Max-Planck-Institut für Plasmaphysik, Greifswald
Energie aus der Fusion von Wasserstoff – ewiger Traum oder reale Perspektive?
Die Fusion von Wasserstoff ist eine fundamentale Primärenergie, die auf der Erde nur indirekt genutzt wird, nämlich über das Licht der Sonne. Es ist eine der größten Herausforderungen der Physik, diesen Fusionsprozess, der im Zentrum eines jeden Sterns kontinuierlich abläuft, auf der Erde und unter kontrollierten Bedingungen zu etablieren. Gerne wird gespottet: „seit 50 Jahren versprechen die Forscher ein Fusionskraftwerk in 50 Jahren“ – und dabei unterstellt, dass dieses Ziel unerreichbar sei. Tatsächlich ist die Aufgabe ausgesprochen schwierig, sowohl in Hinblick auf die Physik als auch technologisch. Der Fusionsprozess an sich ist fundamental und gut verstanden. Notorisch schwierig ist es jedoch, den für Energieüberschuss erforderlichen, extremen Materiezustand „Plasma“ im richtigen Regime und dauerhaft zu erzeugen. Auch die benötigten technischen Lösungen gehen an die Grenzen des Machbaren, müssen aber gleichzeitig ein wirtschaftlich sinnvolles Kraftwerk ermöglichen. Die Zielsetzung ist also alles andere als einfach, aber keinesfalls unmöglich oder gar hoffnungslos.

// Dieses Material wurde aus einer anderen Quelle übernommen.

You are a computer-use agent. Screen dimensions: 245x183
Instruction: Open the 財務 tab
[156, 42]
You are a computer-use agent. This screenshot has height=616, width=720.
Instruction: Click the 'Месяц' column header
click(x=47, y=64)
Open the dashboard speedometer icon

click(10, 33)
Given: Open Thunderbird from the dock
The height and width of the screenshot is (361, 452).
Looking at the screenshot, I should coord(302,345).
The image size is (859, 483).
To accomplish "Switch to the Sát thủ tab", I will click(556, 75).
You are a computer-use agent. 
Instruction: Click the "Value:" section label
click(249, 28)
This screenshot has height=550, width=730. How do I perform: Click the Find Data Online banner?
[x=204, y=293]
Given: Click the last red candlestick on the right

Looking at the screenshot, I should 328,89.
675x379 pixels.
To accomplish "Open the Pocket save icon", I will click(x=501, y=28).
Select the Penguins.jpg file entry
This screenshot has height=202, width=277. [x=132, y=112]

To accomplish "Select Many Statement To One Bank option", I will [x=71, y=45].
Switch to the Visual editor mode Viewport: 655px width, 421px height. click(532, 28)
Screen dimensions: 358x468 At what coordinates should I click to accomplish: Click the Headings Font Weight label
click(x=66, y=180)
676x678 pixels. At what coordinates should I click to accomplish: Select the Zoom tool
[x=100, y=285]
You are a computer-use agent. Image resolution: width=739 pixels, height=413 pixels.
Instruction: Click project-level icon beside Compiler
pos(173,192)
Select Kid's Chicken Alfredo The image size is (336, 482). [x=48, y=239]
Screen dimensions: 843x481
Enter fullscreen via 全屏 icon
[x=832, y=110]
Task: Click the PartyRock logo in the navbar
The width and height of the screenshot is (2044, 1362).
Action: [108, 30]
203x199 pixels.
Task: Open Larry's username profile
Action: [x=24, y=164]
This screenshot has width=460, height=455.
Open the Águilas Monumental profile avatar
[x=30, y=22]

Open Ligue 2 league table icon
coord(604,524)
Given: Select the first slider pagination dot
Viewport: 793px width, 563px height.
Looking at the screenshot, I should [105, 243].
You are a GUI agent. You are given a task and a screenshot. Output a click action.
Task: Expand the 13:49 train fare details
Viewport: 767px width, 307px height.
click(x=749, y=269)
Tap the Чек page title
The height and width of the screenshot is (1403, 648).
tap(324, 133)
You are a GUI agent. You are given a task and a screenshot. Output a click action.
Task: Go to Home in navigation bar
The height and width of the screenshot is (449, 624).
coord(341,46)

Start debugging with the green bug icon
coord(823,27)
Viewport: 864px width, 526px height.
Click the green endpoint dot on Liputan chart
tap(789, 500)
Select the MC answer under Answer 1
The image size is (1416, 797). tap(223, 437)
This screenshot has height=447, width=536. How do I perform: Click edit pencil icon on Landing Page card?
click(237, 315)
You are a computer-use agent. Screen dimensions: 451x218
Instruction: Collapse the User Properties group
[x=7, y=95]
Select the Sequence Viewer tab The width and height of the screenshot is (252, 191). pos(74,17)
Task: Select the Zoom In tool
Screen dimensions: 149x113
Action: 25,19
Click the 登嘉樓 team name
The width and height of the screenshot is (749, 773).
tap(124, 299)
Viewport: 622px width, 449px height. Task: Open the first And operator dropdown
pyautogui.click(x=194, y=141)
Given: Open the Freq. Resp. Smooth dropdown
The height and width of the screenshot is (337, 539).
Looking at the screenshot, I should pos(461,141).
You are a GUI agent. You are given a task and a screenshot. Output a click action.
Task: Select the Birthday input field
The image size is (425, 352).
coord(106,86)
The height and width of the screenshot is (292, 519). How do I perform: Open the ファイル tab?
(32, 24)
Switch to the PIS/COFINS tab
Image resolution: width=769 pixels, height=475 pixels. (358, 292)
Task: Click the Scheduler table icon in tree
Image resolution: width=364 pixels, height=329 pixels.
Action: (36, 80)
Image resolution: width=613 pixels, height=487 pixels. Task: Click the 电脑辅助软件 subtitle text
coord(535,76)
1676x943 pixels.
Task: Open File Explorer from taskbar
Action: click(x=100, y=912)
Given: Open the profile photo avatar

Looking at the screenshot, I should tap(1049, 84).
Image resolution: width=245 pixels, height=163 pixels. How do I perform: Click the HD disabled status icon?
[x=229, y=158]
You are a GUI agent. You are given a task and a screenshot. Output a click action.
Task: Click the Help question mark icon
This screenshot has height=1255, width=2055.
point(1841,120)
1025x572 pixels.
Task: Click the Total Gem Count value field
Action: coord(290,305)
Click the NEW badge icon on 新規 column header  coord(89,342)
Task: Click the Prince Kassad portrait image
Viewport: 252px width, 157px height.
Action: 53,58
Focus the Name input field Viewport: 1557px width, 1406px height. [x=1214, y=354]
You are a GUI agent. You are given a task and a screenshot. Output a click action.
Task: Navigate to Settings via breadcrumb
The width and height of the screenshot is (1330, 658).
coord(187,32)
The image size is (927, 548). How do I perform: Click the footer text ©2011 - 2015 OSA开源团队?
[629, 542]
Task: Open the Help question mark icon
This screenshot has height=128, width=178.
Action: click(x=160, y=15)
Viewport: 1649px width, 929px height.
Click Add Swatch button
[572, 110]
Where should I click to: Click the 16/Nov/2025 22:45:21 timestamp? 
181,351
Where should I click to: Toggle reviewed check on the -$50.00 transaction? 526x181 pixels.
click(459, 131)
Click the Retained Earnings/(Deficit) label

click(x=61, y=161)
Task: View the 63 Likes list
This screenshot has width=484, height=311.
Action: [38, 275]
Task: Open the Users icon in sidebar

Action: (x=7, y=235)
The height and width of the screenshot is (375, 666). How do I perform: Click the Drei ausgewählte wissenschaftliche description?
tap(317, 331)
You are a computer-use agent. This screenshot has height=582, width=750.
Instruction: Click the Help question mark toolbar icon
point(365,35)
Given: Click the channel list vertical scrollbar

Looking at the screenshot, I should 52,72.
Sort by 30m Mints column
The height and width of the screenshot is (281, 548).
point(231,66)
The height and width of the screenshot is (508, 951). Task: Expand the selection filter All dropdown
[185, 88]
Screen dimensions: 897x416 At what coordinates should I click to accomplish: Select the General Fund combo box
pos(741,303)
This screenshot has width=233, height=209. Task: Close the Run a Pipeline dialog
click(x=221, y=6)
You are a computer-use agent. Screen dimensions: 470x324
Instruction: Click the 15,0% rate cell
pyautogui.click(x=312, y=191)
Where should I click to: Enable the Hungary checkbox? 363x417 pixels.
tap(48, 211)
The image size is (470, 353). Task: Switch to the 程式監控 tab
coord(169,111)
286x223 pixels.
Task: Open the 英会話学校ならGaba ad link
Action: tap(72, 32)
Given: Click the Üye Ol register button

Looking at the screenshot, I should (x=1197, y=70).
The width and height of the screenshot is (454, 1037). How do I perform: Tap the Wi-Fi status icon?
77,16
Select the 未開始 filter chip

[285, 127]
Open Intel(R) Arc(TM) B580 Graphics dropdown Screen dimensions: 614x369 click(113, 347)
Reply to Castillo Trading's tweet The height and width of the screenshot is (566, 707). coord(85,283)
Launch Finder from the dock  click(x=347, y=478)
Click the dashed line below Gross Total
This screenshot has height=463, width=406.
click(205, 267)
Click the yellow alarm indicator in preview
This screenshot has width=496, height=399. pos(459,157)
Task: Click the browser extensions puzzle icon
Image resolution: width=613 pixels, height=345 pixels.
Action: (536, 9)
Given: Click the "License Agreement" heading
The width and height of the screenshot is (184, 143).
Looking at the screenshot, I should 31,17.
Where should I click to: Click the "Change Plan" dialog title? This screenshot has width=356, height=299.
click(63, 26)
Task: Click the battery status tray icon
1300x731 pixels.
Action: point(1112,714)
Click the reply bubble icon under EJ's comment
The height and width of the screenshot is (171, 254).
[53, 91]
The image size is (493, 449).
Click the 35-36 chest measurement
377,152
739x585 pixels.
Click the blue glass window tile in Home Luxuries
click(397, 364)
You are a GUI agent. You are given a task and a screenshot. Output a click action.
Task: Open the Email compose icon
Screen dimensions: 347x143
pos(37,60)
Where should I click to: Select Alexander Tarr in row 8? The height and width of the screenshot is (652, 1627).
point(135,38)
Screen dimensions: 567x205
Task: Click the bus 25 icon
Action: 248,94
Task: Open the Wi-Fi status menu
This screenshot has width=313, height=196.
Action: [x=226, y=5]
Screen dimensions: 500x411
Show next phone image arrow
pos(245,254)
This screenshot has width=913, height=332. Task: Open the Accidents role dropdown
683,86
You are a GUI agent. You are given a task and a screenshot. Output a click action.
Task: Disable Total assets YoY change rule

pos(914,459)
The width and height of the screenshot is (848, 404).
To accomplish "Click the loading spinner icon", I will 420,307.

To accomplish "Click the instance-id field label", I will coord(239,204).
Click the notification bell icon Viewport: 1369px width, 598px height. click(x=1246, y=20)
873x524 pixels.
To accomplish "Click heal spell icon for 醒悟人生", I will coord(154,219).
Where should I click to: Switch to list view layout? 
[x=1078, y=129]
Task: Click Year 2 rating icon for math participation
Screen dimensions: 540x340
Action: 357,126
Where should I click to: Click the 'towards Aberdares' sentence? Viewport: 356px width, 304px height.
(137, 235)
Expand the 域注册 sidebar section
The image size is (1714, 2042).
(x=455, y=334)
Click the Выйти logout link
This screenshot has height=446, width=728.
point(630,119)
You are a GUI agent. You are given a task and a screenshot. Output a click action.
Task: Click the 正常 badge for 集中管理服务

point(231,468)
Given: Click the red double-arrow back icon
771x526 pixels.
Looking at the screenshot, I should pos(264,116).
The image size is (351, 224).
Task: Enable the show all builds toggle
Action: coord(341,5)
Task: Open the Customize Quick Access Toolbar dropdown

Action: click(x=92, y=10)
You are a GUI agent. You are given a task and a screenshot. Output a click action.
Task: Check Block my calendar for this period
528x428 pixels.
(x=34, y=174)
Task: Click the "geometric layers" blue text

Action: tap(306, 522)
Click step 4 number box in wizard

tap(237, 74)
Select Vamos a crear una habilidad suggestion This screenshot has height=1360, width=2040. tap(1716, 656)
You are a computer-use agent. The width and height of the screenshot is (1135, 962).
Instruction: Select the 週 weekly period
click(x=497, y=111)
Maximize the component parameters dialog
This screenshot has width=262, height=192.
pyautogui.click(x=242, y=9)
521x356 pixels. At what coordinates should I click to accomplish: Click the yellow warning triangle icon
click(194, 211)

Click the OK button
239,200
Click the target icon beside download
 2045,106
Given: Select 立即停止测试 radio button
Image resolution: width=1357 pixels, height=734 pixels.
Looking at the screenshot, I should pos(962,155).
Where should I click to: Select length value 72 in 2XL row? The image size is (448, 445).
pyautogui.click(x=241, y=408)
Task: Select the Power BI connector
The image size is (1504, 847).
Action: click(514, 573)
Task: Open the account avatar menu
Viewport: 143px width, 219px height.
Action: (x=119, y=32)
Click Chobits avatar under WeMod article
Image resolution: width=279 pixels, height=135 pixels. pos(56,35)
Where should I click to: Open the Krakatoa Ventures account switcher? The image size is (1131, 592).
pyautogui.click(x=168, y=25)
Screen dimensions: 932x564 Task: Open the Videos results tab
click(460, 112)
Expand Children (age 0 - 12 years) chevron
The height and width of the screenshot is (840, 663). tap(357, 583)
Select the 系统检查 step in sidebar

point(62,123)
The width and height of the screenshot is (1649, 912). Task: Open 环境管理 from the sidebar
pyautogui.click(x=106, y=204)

Dieser Vortrag führt in die Grundprinzipien der Fusion von Wasserstoff ein und erläutert die wichtigsten Konzepte. Der konzeptionelle Schwerpunkt liegt beim Einschluss des Plasmas mittels starker, ringförmiger, verschraubter magnetischer Felder. Die zughörigen Maschinen heißen „Tokamak“ und „Stellarator“ und werden hier im Detail erläutert. Der weltweit größte und modernste Stellarator „Wendelstein 7-X“ wurde über 25 Jahre am Max-Planck-Institut in Greifswald aufgebaut und befindet sich jetzt vor den entscheidenden Forschungskampagnen. Er verwendet 70 tonnenschwere, supraleitende Magnete und hat eine komplett wassergekühlte innere Wand, so dass erstmalig ein Wasserstoffplasma mit den erforderlichen Kenngrößen auf Dauer erzeugt werden kann. Der Vortrag geht auf die wichtigsten aktuellen Forschungsergebnisse ein und zeichnet eine Perspektive für die Fusion in einer künftigen CO₂-freien Versorgung der Welt mit Energie. Ein entscheidender Schritt ist dabei das internationale Tokamak-Experiment ITER, das getragen von der halben Weltbevölkerung jetzt in Südfrankreich aufgebaut wird.
Zur Person
Prof. Dr. Thomas Klinger, geboren 1965 in Eutin, studierte an der Universität Kiel Physik. Nach einem Forschungsaufenthalt in Frankreich promovierte er 1994 mit einer Arbeit zur Gasentladungsphysik. Als Hochschulassistent beschäftigte sich Klinger anschließend in Kiel mit Driftwellenturbulenz und nichtlinearen Plasmastrukturen. Nach Gastaufenthalten im Alfvén-Laboratorium in Stockholm, am Centre de Physique Théorique in Marseille sowie am Max-Planck-Institut für Plasmaphysik in Garching habilitierte er sich 1998 mit einer Arbeit über „Steuerung von Plasmainstabilitäten“.
Kurz darauf wurde er zum Professor für Experimentelle Physik an der Universität Greifswald ernannt, deren Institut für Physik er von 2000 bis 2001 als Geschäftsführender Direktor leitete. Seit April 2001 ist er Wissenschaftliches Mitglied des Max-Planck-Instituts für Plasmaphysik, Teilinstitut Greifswald, und Leiter des Bereichs „Stellarator-Dynamik und -Transport“ (früher „Experimentelle Plasmaphysik 5“). Im April 2002 wurde er er auf einen Lehrstuhl für Experimentelle Plasmaphysik an der Universität Greifswald berufen. Seit 2005 ist er Mitglied des Direktoriums des IPP und Wissenschaftlicher Leiter der Unternehmung „Wendelstein 7-X“.